→ PROBLEM REQUIREMENTS
Look below for the line that contains "Task: Expand description with Show More", then copy it and each following line exactly, through and including the line that contains "This screenshot has width=1024, height=745.".

→ SUPPLIED ENTRIES

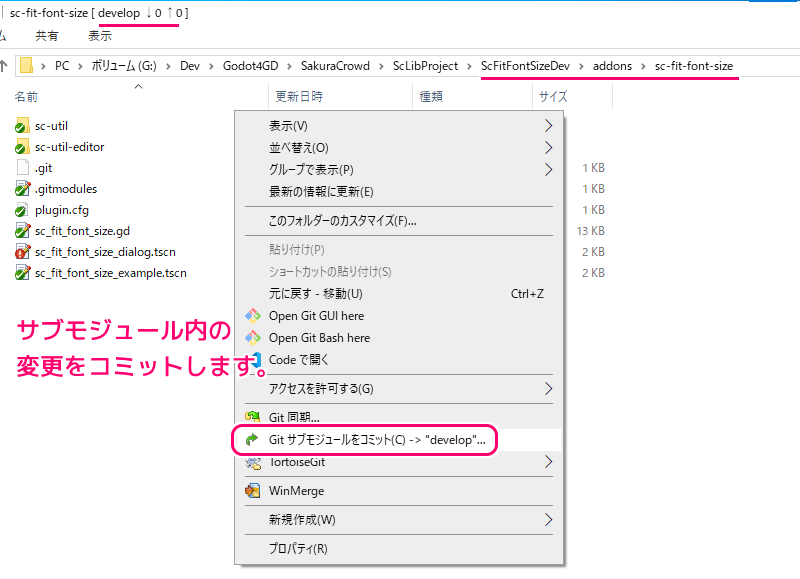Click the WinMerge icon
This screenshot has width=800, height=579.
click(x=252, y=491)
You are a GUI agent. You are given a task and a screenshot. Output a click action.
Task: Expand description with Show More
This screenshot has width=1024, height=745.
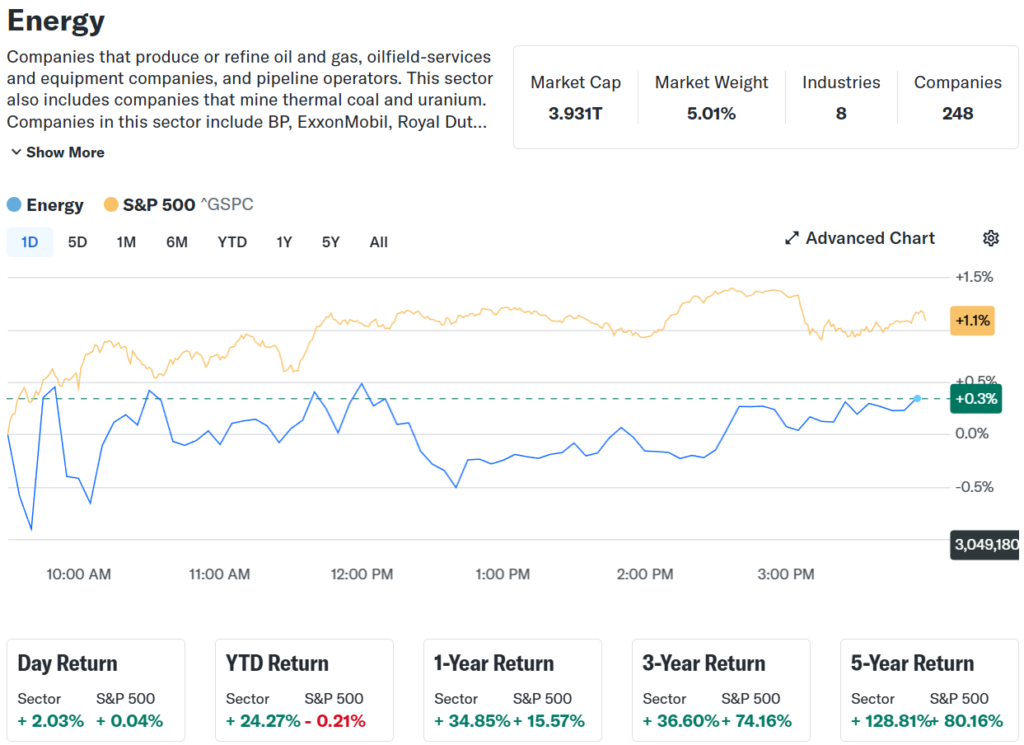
...
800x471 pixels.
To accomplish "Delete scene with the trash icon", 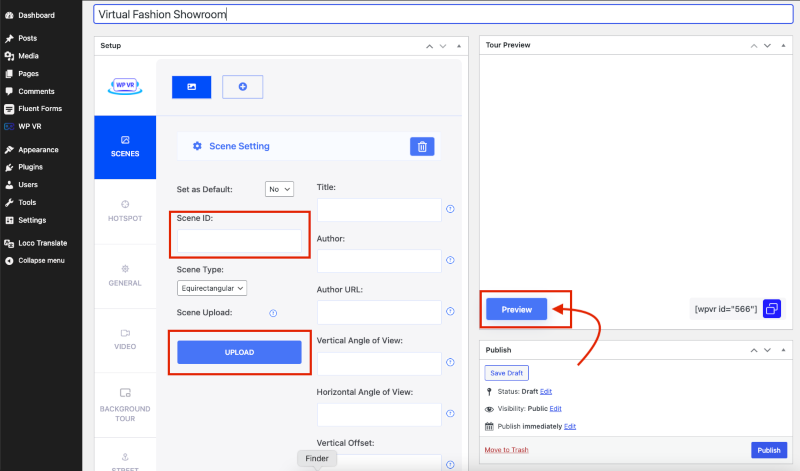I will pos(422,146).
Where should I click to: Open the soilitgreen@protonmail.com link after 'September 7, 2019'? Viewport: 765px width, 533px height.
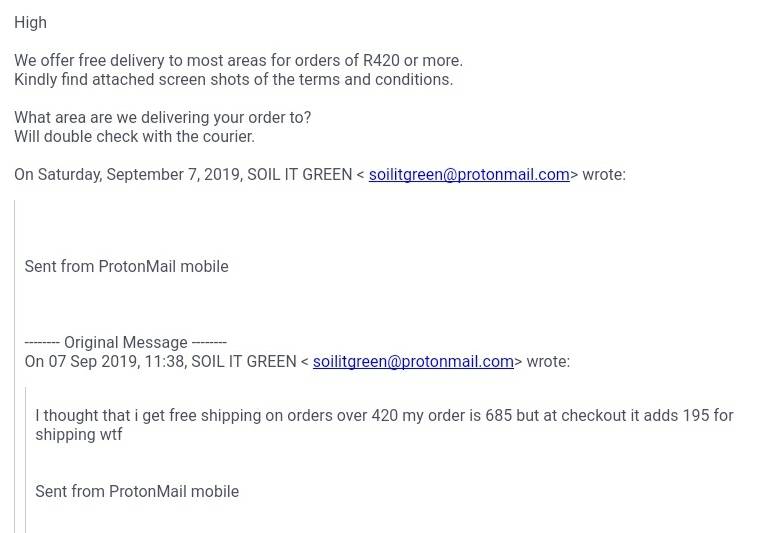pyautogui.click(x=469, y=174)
* * *
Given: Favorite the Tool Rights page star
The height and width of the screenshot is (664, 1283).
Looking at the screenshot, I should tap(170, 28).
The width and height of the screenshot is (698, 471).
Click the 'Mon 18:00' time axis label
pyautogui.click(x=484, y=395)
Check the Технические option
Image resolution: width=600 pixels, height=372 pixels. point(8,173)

→ FINISHED EXERCISE
Task: Expand description with Show More
This screenshot has width=1024, height=745.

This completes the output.